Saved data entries

★ ★ ★ ★

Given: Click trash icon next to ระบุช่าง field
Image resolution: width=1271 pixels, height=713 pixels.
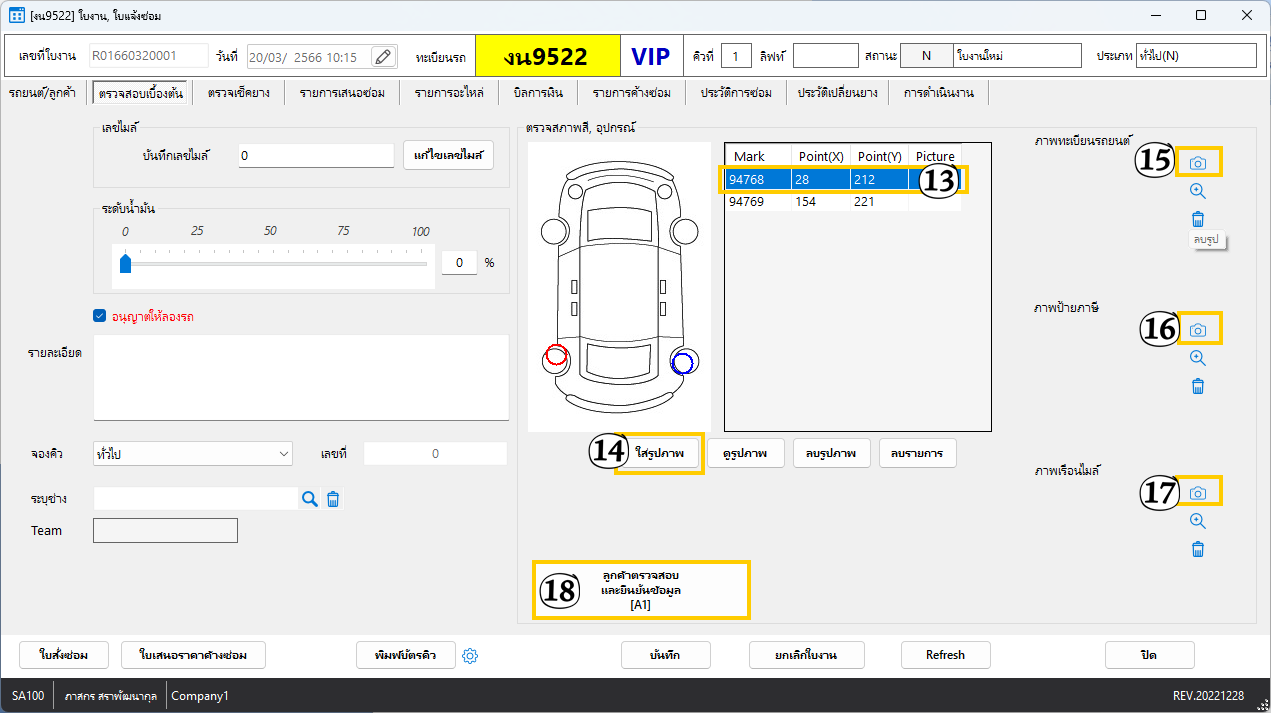Looking at the screenshot, I should 334,499.
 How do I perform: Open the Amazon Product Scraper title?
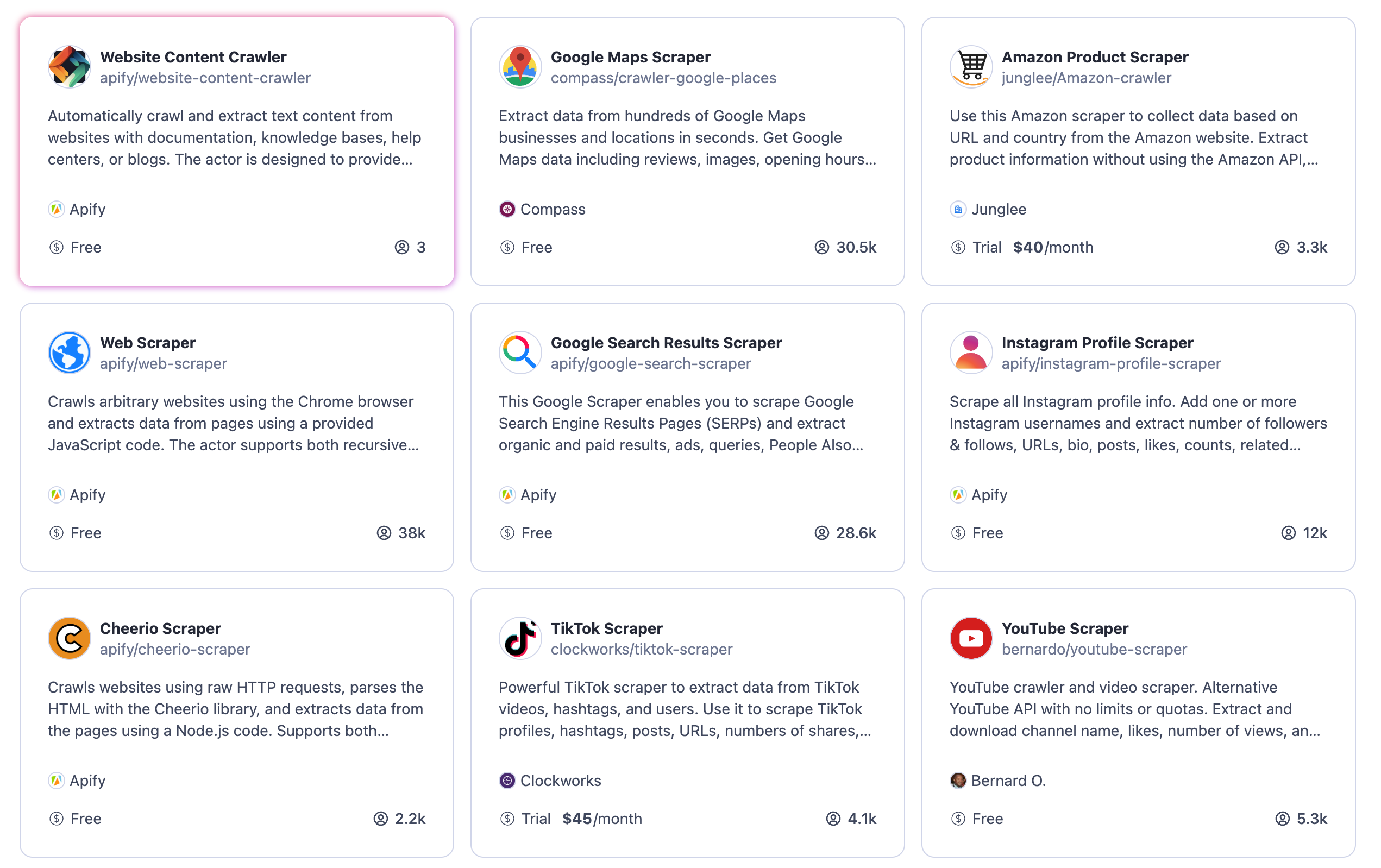coord(1094,56)
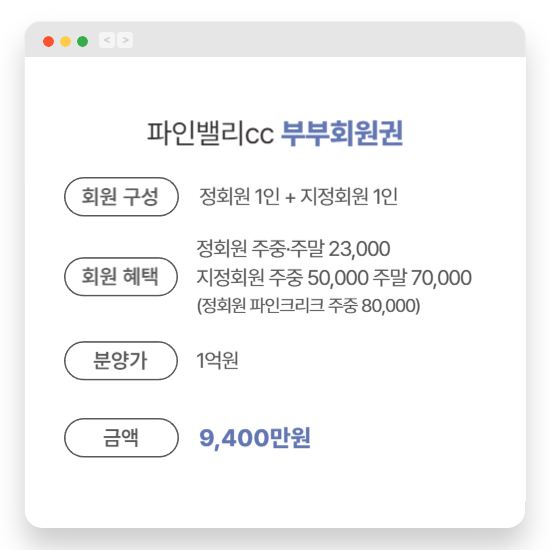Select the 금액 pill label
The height and width of the screenshot is (550, 550).
coord(121,438)
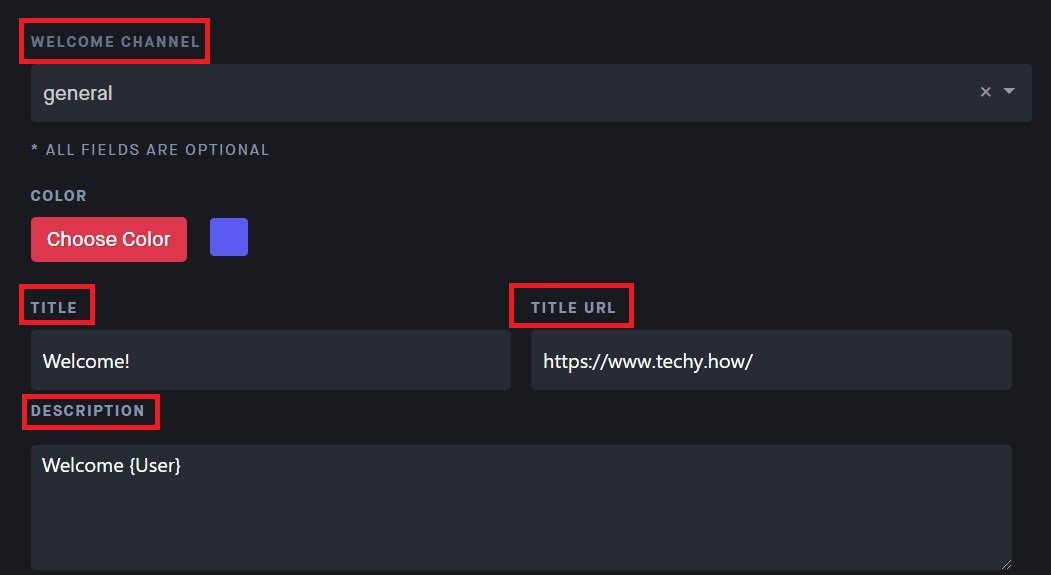Click the purple color preview swatch
This screenshot has width=1051, height=575.
click(x=229, y=237)
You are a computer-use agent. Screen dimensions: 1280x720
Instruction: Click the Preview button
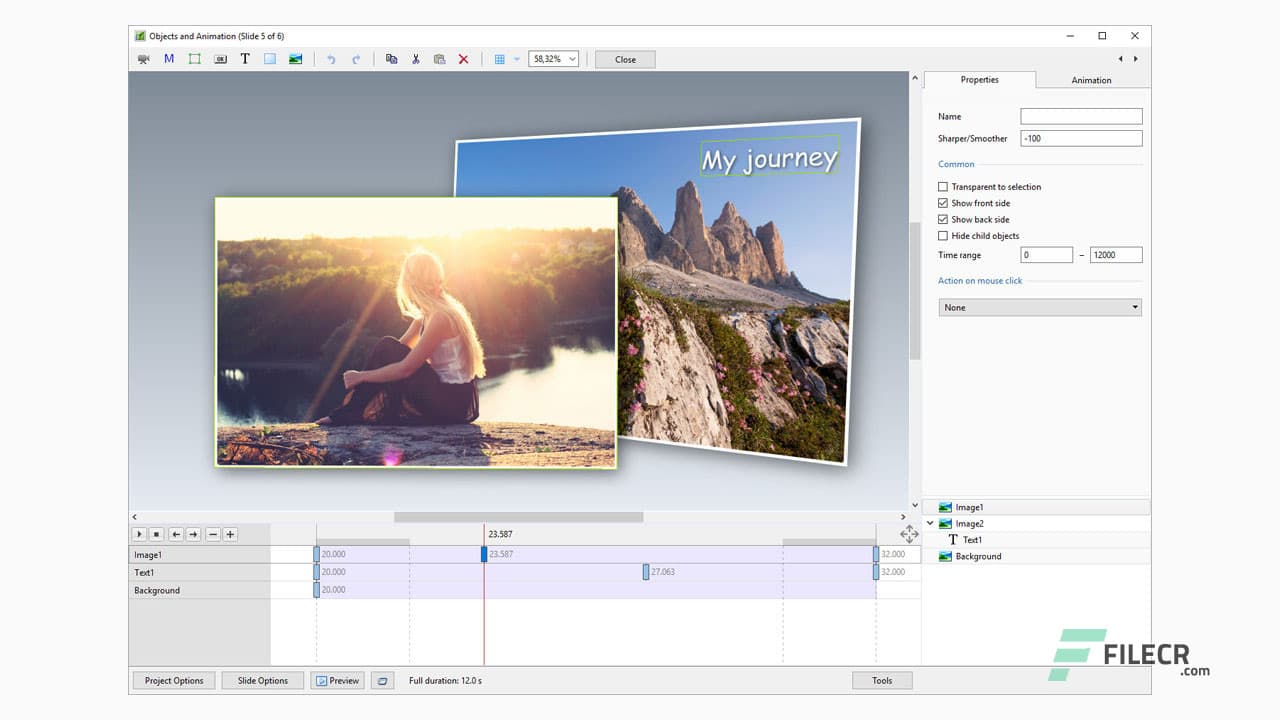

★ ★ ★ ★

- Assignment:
For each entry above, write it out again exactly but leave out any picture.

- Answer box:
Given: Click trash icon next to ระบุช่าง field
Image resolution: width=1271 pixels, height=713 pixels.
Looking at the screenshot, I should 334,499.
 How do I perform: Open the Amazon Product Scraper title?
coord(1094,56)
Select the 금액 pill label
The height and width of the screenshot is (550, 550).
coord(121,438)
Click the purple color preview swatch
This screenshot has width=1051, height=575.
click(x=229, y=237)
You are a computer-use agent. Screen dimensions: 1280x720
Instruction: Click the Preview button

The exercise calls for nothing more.